## Activity
Retyping the data exactly is the task. Include every line.

--- Input ---

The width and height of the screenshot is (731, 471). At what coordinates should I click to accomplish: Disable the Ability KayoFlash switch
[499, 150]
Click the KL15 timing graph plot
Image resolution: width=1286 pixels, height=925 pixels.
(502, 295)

---

## Solution to this problem
The width and height of the screenshot is (731, 471). At what coordinates should I click to accomplish: Disable the Ability KayoFlash switch
[499, 150]
Click the KL15 timing graph plot
Image resolution: width=1286 pixels, height=925 pixels.
(502, 295)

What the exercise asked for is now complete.